Dr Gruen is a well regarded macroeconomist and bureaucrat who was a key member of the Treasury team that advised the Rudd Government on its response to the global financial crisis.
From Treasury he moved to the Department of Prime Minister and Cabinet, where he has served as a deputy secretary with responsibility for G20 and the economy.
Treasurer Josh Frydenberg said Dr Gruen was a highly experienced bureaucrat who had a "demonstrated track record of leadership in public policy and outstanding economic and international credentials".
"The skills and experience Dr Gruen will bring to the position will ensure the ABS continues to be responsive to community, business and government needs for data, statistics and insights," Mr Frydenberg said.
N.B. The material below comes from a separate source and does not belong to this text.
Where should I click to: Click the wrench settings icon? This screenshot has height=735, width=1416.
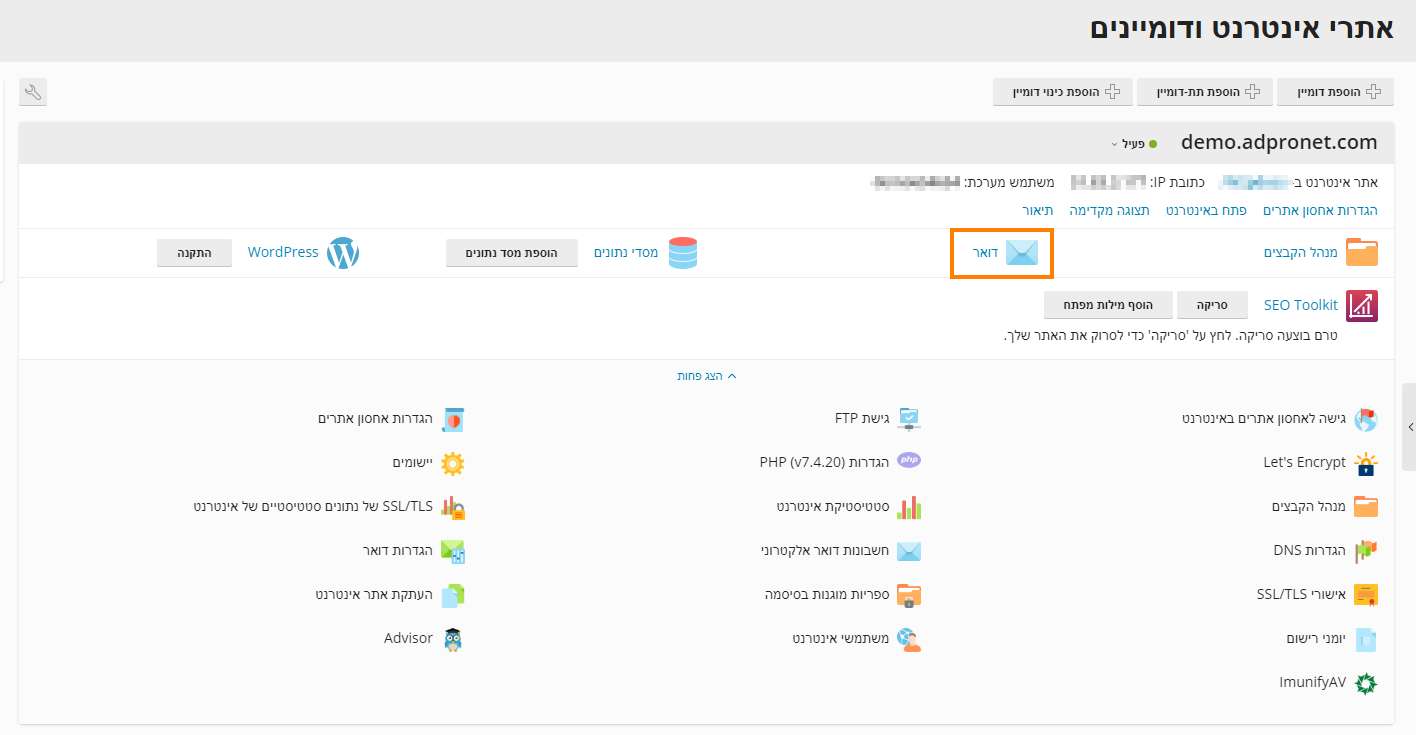(x=33, y=93)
Dr Gruen, who takes up the five-year appointment on December 11, comes to position at a difficult time for the agency.
Mr Kalisch used his final public address as Australian Statistician to warn that ballooning data security costs were eating into the ABS's ability to produce vital reports on the economy and society.
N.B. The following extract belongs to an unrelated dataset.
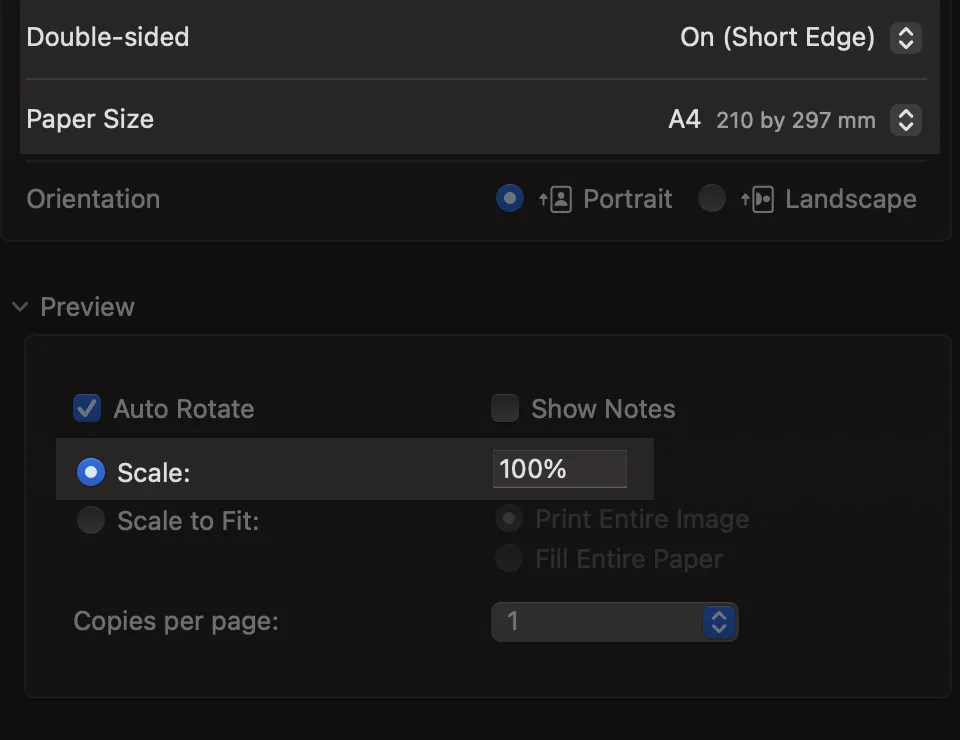The height and width of the screenshot is (740, 960).
Task: Select the Portrait radio button
Action: coord(510,198)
In a speech to the Institute of Public Administration Australia on November 28, the statistician said that technological advances had enabled the agency to make much greater use of the information it produced.
But, in a veiled swipe at the Federal Government's tight financial constraints, Mr Kalisch said the cost of protecting this data was rising, reducing the amount that could be devoted to gathering and producing statistics.
"Technology is not just an enabler, but a source of vulnerability for both operations and reputations," the chief statistician said. "Overall, ABS is having to devote more of our scarce resource to regularly enhance our physical data security, but this does reduce resources available for statistical production."
Earlier this year the ABS reported a 30 per cent cut in real terms to its operational funding in the past decade, coinciding with rising data collection costs and increasing demand for information.
At the time, Mr Kalisch said this "conundrum" had forced the statistics agency to pare back some of its operations.
"While ABS is more efficient and effective than it was previously, funding cuts of this level inevitably reduce the service we can provide for governments, businesses and the community," he said in the agency's annual report.
"Our economic, labour market and population statistics have been prioritised, and are consuming an increasing share of our budget funding. These will now be the statistics at risk if there are further cuts to ABS funding over future years."
A low-point of Mr Kalisch's term as chief statistician came in 2016 when people threatened to boycott the census over data privacy concerns, and then the census website crashed.
"I have never experienced anything like the media, social media and political response to the 2016 Census, until it happened," he said, and advised the audience, mainly comprising public servants, that "you need to maintain perspective, integrity and authenticity while the maelstrom is at its peak".
But he insisted that the census that year was a success.
"I still get angry when people refer to #Censusfail, because it didn't.
"ABS and the community response ensured that the 2016 Census succeeded."